Source data:
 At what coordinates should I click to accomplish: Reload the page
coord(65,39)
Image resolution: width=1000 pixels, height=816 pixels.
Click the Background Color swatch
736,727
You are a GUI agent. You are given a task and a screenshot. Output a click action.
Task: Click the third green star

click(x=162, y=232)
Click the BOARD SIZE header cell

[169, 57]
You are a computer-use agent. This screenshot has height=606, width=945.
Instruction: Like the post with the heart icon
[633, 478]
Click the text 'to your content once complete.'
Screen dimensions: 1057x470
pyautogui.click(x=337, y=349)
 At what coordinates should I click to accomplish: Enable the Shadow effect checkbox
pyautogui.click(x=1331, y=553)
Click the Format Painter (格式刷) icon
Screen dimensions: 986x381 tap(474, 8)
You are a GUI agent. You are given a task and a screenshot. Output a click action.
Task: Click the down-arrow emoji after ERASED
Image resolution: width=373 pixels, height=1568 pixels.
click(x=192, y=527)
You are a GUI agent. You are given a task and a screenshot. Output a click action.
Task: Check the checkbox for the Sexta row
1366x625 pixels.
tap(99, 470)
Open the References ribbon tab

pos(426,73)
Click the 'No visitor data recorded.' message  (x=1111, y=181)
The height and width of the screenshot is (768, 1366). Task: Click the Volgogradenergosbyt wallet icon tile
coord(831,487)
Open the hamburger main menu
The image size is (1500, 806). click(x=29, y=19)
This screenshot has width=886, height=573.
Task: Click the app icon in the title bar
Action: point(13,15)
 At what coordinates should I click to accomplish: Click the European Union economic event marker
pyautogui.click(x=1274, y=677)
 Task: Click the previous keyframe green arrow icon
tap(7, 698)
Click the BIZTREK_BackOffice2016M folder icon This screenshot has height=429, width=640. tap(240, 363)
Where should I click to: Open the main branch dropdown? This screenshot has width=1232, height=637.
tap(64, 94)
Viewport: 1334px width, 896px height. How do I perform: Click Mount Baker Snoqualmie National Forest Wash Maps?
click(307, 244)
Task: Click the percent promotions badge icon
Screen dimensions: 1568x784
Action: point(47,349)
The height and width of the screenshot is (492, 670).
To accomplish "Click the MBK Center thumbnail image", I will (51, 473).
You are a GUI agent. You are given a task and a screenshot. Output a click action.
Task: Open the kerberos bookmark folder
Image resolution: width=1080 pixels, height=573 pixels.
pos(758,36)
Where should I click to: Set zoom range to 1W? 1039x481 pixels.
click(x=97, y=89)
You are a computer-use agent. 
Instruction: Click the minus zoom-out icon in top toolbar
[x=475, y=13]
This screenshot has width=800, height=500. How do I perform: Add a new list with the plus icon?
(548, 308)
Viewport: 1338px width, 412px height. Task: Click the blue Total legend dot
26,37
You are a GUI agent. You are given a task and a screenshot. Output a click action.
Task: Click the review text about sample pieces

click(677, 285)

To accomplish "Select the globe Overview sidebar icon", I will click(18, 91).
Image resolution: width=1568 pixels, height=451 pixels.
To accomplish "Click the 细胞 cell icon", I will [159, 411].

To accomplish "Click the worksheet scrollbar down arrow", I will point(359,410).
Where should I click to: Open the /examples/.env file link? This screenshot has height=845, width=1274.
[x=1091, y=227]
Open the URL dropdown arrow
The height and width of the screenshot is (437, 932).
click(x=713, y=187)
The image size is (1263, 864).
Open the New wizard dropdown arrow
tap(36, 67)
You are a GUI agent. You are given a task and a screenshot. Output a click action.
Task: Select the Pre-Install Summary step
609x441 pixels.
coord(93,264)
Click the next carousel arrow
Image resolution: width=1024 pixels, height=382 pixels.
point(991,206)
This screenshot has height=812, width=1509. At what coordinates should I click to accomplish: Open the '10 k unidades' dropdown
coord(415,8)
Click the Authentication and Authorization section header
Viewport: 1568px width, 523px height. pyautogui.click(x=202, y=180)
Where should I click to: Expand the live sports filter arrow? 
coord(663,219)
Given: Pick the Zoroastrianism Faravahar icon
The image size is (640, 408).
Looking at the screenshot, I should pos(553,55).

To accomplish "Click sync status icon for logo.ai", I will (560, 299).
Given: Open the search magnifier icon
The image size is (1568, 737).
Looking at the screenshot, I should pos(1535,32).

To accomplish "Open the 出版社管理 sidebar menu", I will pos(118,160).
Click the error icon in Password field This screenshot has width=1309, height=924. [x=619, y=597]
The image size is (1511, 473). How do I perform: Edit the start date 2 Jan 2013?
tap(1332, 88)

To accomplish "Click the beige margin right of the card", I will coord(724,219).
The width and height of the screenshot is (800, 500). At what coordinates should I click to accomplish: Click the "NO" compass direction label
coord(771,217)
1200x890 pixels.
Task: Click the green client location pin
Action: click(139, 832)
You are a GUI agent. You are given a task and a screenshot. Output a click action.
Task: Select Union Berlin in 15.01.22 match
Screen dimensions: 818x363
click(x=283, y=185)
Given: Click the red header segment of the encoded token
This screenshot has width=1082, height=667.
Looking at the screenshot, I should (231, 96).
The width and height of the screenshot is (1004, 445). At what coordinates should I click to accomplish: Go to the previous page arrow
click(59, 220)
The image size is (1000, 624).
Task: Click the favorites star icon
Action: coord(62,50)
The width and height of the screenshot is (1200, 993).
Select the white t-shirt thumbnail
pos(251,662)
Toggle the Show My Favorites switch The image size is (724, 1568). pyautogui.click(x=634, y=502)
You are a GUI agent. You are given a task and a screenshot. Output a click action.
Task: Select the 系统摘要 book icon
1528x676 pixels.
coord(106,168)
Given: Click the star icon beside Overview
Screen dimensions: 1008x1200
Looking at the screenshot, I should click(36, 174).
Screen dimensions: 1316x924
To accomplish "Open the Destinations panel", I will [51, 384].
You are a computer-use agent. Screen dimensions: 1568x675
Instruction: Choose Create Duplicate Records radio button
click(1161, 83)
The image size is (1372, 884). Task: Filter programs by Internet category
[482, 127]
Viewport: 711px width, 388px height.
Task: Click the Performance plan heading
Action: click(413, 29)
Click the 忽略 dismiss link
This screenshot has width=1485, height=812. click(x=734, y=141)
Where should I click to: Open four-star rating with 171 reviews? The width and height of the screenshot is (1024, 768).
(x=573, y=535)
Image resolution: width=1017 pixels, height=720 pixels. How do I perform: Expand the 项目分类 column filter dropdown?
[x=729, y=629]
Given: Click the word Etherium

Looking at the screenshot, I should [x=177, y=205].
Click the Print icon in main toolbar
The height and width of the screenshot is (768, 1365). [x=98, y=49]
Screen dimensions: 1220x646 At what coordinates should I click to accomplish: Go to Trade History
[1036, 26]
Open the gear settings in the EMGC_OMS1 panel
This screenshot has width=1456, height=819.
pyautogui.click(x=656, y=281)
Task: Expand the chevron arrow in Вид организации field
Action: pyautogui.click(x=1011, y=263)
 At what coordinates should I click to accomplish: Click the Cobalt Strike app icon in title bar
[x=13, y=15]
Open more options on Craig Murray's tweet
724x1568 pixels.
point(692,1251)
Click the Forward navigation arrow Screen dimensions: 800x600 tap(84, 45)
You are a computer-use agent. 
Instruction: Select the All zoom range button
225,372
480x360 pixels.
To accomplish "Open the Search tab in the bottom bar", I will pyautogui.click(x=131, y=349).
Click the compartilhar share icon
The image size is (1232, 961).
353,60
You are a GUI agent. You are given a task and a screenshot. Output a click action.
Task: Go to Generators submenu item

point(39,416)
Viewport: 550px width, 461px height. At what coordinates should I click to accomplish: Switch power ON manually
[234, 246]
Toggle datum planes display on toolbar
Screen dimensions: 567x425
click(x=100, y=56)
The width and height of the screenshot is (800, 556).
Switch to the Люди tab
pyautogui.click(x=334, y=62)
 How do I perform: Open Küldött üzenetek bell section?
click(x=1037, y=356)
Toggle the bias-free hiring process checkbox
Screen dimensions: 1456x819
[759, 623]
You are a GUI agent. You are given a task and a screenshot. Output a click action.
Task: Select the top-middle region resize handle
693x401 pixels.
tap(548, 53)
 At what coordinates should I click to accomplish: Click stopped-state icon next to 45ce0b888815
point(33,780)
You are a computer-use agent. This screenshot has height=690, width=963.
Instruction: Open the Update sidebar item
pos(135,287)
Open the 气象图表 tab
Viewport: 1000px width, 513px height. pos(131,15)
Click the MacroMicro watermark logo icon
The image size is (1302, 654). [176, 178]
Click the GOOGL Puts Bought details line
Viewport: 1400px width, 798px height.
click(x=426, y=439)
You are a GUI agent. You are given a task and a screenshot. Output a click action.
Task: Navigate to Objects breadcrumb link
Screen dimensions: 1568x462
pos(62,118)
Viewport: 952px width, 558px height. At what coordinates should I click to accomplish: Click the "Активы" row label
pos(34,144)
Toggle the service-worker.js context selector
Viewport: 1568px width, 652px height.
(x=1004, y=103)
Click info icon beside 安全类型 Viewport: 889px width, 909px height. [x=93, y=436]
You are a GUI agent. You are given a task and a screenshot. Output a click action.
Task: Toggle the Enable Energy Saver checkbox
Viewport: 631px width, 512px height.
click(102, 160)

Exercise task: Please duplicate the rows above word for word, starting with the line that contains "The image size is (1511, 473)." and going on through the line that contains "will [51, 384].".

Answer to this exercise:
The image size is (1511, 473). How do I perform: Edit the start date 2 Jan 2013?
tap(1332, 88)

To accomplish "Click the beige margin right of the card", I will coord(724,219).
The width and height of the screenshot is (800, 500). At what coordinates should I click to accomplish: Click the "NO" compass direction label
coord(771,217)
1200x890 pixels.
Task: Click the green client location pin
Action: click(139, 832)
You are a GUI agent. You are given a task and a screenshot. Output a click action.
Task: Select Union Berlin in 15.01.22 match
Screen dimensions: 818x363
click(x=283, y=185)
Given: Click the red header segment of the encoded token
This screenshot has width=1082, height=667.
Looking at the screenshot, I should (231, 96).
The width and height of the screenshot is (1004, 445). At what coordinates should I click to accomplish: Go to the previous page arrow
click(59, 220)
The image size is (1000, 624).
Task: Click the favorites star icon
Action: coord(62,50)
The width and height of the screenshot is (1200, 993).
Select the white t-shirt thumbnail
pos(251,662)
Toggle the Show My Favorites switch The image size is (724, 1568). pyautogui.click(x=634, y=502)
You are a GUI agent. You are given a task and a screenshot. Output a click action.
Task: Select the 系统摘要 book icon
1528x676 pixels.
coord(106,168)
Given: Click the star icon beside Overview
Screen dimensions: 1008x1200
Looking at the screenshot, I should click(36, 174).
Screen dimensions: 1316x924
To accomplish "Open the Destinations panel", I will [51, 384].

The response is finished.